* EXERCISE DETAILS
Please format every line of the entries below as a JSON list of strings, one string per line, leaving out blank lines.
^^^^^^^^
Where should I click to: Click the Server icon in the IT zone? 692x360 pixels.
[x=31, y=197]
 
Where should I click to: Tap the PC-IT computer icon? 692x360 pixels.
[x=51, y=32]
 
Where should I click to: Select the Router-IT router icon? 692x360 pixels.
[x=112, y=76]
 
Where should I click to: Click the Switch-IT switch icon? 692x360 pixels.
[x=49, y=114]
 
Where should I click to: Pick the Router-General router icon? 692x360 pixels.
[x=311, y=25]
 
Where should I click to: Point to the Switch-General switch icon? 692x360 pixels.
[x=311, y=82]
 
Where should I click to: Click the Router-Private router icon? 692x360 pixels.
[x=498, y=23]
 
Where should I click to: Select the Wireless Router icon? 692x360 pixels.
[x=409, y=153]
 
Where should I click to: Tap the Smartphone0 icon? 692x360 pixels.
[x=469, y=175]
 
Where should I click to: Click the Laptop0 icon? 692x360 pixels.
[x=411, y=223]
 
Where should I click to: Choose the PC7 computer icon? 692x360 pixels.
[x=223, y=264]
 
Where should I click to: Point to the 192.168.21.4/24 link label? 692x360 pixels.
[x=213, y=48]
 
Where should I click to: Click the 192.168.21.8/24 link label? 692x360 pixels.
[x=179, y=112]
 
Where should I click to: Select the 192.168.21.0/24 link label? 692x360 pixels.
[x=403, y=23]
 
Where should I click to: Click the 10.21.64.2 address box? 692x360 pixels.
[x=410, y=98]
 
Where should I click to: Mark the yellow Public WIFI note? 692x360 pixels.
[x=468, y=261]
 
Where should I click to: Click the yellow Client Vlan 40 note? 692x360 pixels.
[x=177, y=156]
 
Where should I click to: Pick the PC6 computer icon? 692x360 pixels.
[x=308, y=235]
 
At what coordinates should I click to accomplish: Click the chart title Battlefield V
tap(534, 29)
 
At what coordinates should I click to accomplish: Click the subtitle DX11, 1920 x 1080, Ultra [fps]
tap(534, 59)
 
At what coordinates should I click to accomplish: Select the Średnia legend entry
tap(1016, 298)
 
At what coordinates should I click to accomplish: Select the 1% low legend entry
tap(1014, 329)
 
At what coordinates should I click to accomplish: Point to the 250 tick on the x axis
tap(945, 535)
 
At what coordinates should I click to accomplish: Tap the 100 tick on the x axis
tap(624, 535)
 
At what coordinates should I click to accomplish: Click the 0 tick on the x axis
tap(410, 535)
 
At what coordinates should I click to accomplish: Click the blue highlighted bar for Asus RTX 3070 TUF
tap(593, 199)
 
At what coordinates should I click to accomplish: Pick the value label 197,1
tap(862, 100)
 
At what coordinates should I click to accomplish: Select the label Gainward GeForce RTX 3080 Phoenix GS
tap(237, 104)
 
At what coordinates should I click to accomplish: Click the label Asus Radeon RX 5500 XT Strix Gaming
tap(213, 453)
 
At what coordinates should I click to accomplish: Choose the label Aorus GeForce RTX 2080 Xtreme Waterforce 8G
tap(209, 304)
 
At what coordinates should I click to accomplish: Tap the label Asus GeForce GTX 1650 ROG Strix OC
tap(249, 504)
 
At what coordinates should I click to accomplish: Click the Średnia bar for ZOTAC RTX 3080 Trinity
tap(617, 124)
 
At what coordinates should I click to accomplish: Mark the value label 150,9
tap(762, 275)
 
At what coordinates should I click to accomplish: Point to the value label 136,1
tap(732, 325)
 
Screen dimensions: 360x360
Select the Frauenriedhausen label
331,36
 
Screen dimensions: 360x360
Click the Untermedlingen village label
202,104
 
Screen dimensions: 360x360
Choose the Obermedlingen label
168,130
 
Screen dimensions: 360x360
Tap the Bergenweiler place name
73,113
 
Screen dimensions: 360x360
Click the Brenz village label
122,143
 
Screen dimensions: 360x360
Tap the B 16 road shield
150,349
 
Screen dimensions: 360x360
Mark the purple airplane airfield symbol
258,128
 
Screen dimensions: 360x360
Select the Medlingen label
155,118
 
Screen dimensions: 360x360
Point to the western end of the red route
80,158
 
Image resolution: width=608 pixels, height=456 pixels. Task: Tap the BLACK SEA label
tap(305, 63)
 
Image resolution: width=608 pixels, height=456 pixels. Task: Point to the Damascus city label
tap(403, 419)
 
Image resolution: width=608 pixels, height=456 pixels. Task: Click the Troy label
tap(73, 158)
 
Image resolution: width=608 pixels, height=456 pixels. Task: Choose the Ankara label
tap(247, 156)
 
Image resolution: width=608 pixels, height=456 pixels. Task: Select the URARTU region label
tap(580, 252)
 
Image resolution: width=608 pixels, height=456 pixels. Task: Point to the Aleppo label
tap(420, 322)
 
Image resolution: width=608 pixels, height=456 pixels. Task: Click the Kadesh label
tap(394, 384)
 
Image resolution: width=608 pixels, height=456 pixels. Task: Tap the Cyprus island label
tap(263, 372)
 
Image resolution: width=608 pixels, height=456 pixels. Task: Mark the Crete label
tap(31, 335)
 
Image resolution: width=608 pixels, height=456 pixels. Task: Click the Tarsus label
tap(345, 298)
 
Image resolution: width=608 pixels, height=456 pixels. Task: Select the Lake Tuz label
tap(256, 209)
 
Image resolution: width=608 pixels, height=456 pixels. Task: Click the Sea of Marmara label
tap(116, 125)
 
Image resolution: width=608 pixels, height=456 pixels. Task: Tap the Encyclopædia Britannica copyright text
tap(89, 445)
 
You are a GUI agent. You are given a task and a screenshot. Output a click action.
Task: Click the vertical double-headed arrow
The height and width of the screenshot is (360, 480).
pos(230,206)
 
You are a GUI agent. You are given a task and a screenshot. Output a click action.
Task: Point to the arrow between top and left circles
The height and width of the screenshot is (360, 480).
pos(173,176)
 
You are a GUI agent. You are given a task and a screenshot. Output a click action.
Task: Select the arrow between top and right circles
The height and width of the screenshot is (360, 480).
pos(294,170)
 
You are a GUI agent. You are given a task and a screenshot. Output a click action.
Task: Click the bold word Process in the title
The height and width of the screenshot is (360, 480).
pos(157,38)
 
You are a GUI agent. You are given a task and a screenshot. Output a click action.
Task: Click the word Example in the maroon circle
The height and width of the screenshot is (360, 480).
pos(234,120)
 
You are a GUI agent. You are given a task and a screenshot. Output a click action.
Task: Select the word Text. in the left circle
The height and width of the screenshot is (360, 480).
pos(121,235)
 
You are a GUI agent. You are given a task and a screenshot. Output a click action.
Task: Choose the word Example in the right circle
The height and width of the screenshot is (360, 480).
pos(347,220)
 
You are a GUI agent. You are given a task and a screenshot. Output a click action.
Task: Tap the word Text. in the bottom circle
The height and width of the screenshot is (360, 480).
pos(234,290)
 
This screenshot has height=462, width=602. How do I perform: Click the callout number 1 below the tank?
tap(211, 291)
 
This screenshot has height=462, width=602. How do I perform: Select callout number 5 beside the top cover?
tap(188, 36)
^^^^^^^^
* OUTPUT OF THE EXERCISE
[
  "Where should I click to: Click the Server icon in the IT zone? 692x360 pixels.",
  "[x=31, y=197]",
  "Where should I click to: Tap the PC-IT computer icon? 692x360 pixels.",
  "[x=51, y=32]",
  "Where should I click to: Select the Router-IT router icon? 692x360 pixels.",
  "[x=112, y=76]",
  "Where should I click to: Click the Switch-IT switch icon? 692x360 pixels.",
  "[x=49, y=114]",
  "Where should I click to: Pick the Router-General router icon? 692x360 pixels.",
  "[x=311, y=25]",
  "Where should I click to: Point to the Switch-General switch icon? 692x360 pixels.",
  "[x=311, y=82]",
  "Where should I click to: Click the Router-Private router icon? 692x360 pixels.",
  "[x=498, y=23]",
  "Where should I click to: Select the Wireless Router icon? 692x360 pixels.",
  "[x=409, y=153]",
  "Where should I click to: Tap the Smartphone0 icon? 692x360 pixels.",
  "[x=469, y=175]",
  "Where should I click to: Click the Laptop0 icon? 692x360 pixels.",
  "[x=411, y=223]",
  "Where should I click to: Choose the PC7 computer icon? 692x360 pixels.",
  "[x=223, y=264]",
  "Where should I click to: Point to the 192.168.21.4/24 link label? 692x360 pixels.",
  "[x=213, y=48]",
  "Where should I click to: Click the 192.168.21.8/24 link label? 692x360 pixels.",
  "[x=179, y=112]",
  "Where should I click to: Select the 192.168.21.0/24 link label? 692x360 pixels.",
  "[x=403, y=23]",
  "Where should I click to: Click the 10.21.64.2 address box? 692x360 pixels.",
  "[x=410, y=98]",
  "Where should I click to: Mark the yellow Public WIFI note? 692x360 pixels.",
  "[x=468, y=261]",
  "Where should I click to: Click the yellow Client Vlan 40 note? 692x360 pixels.",
  "[x=177, y=156]",
  "Where should I click to: Pick the PC6 computer icon? 692x360 pixels.",
  "[x=308, y=235]",
  "At what coordinates should I click to accomplish: Click the chart title Battlefield V",
  "tap(534, 29)",
  "At what coordinates should I click to accomplish: Click the subtitle DX11, 1920 x 1080, Ultra [fps]",
  "tap(534, 59)",
  "At what coordinates should I click to accomplish: Select the Średnia legend entry",
  "tap(1016, 298)",
  "At what coordinates should I click to accomplish: Select the 1% low legend entry",
  "tap(1014, 329)",
  "At what coordinates should I click to accomplish: Point to the 250 tick on the x axis",
  "tap(945, 535)",
  "At what coordinates should I click to accomplish: Tap the 100 tick on the x axis",
  "tap(624, 535)",
  "At what coordinates should I click to accomplish: Click the 0 tick on the x axis",
  "tap(410, 535)",
  "At what coordinates should I click to accomplish: Click the blue highlighted bar for Asus RTX 3070 TUF",
  "tap(593, 199)",
  "At what coordinates should I click to accomplish: Pick the value label 197,1",
  "tap(862, 100)",
  "At what coordinates should I click to accomplish: Select the label Gainward GeForce RTX 3080 Phoenix GS",
  "tap(237, 104)",
  "At what coordinates should I click to accomplish: Click the label Asus Radeon RX 5500 XT Strix Gaming",
  "tap(213, 453)",
  "At what coordinates should I click to accomplish: Choose the label Aorus GeForce RTX 2080 Xtreme Waterforce 8G",
  "tap(209, 304)",
  "At what coordinates should I click to accomplish: Tap the label Asus GeForce GTX 1650 ROG Strix OC",
  "tap(249, 504)",
  "At what coordinates should I click to accomplish: Click the Średnia bar for ZOTAC RTX 3080 Trinity",
  "tap(617, 124)",
  "At what coordinates should I click to accomplish: Mark the value label 150,9",
  "tap(762, 275)",
  "At what coordinates should I click to accomplish: Point to the value label 136,1",
  "tap(732, 325)",
  "Screen dimensions: 360x360",
  "Select the Frauenriedhausen label",
  "331,36",
  "Screen dimensions: 360x360",
  "Click the Untermedlingen village label",
  "202,104",
  "Screen dimensions: 360x360",
  "Choose the Obermedlingen label",
  "168,130",
  "Screen dimensions: 360x360",
  "Tap the Bergenweiler place name",
  "73,113",
  "Screen dimensions: 360x360",
  "Click the Brenz village label",
  "122,143",
  "Screen dimensions: 360x360",
  "Tap the B 16 road shield",
  "150,349",
  "Screen dimensions: 360x360",
  "Mark the purple airplane airfield symbol",
  "258,128",
  "Screen dimensions: 360x360",
  "Select the Medlingen label",
  "155,118",
  "Screen dimensions: 360x360",
  "Point to the western end of the red route",
  "80,158",
  "Image resolution: width=608 pixels, height=456 pixels. Task: Tap the BLACK SEA label",
  "tap(305, 63)",
  "Image resolution: width=608 pixels, height=456 pixels. Task: Point to the Damascus city label",
  "tap(403, 419)",
  "Image resolution: width=608 pixels, height=456 pixels. Task: Click the Troy label",
  "tap(73, 158)",
  "Image resolution: width=608 pixels, height=456 pixels. Task: Choose the Ankara label",
  "tap(247, 156)",
  "Image resolution: width=608 pixels, height=456 pixels. Task: Select the URARTU region label",
  "tap(580, 252)",
  "Image resolution: width=608 pixels, height=456 pixels. Task: Point to the Aleppo label",
  "tap(420, 322)",
  "Image resolution: width=608 pixels, height=456 pixels. Task: Click the Kadesh label",
  "tap(394, 384)",
  "Image resolution: width=608 pixels, height=456 pixels. Task: Tap the Cyprus island label",
  "tap(263, 372)",
  "Image resolution: width=608 pixels, height=456 pixels. Task: Mark the Crete label",
  "tap(31, 335)",
  "Image resolution: width=608 pixels, height=456 pixels. Task: Click the Tarsus label",
  "tap(345, 298)",
  "Image resolution: width=608 pixels, height=456 pixels. Task: Select the Lake Tuz label",
  "tap(256, 209)",
  "Image resolution: width=608 pixels, height=456 pixels. Task: Click the Sea of Marmara label",
  "tap(116, 125)",
  "Image resolution: width=608 pixels, height=456 pixels. Task: Tap the Encyclopædia Britannica copyright text",
  "tap(89, 445)",
  "You are a GUI agent. You are given a task and a screenshot. Output a click action.",
  "Task: Click the vertical double-headed arrow",
  "The height and width of the screenshot is (360, 480).",
  "pos(230,206)",
  "You are a GUI agent. You are given a task and a screenshot. Output a click action.",
  "Task: Point to the arrow between top and left circles",
  "The height and width of the screenshot is (360, 480).",
  "pos(173,176)",
  "You are a GUI agent. You are given a task and a screenshot. Output a click action.",
  "Task: Select the arrow between top and right circles",
  "The height and width of the screenshot is (360, 480).",
  "pos(294,170)",
  "You are a GUI agent. You are given a task and a screenshot. Output a click action.",
  "Task: Click the bold word Process in the title",
  "The height and width of the screenshot is (360, 480).",
  "pos(157,38)",
  "You are a GUI agent. You are given a task and a screenshot. Output a click action.",
  "Task: Click the word Example in the maroon circle",
  "The height and width of the screenshot is (360, 480).",
  "pos(234,120)",
  "You are a GUI agent. You are given a task and a screenshot. Output a click action.",
  "Task: Select the word Text. in the left circle",
  "The height and width of the screenshot is (360, 480).",
  "pos(121,235)",
  "You are a GUI agent. You are given a task and a screenshot. Output a click action.",
  "Task: Choose the word Example in the right circle",
  "The height and width of the screenshot is (360, 480).",
  "pos(347,220)",
  "You are a GUI agent. You are given a task and a screenshot. Output a click action.",
  "Task: Tap the word Text. in the bottom circle",
  "The height and width of the screenshot is (360, 480).",
  "pos(234,290)",
  "This screenshot has height=462, width=602. How do I perform: Click the callout number 1 below the tank?",
  "tap(211, 291)",
  "This screenshot has height=462, width=602. How do I perform: Select callout number 5 beside the top cover?",
  "tap(188, 36)"
]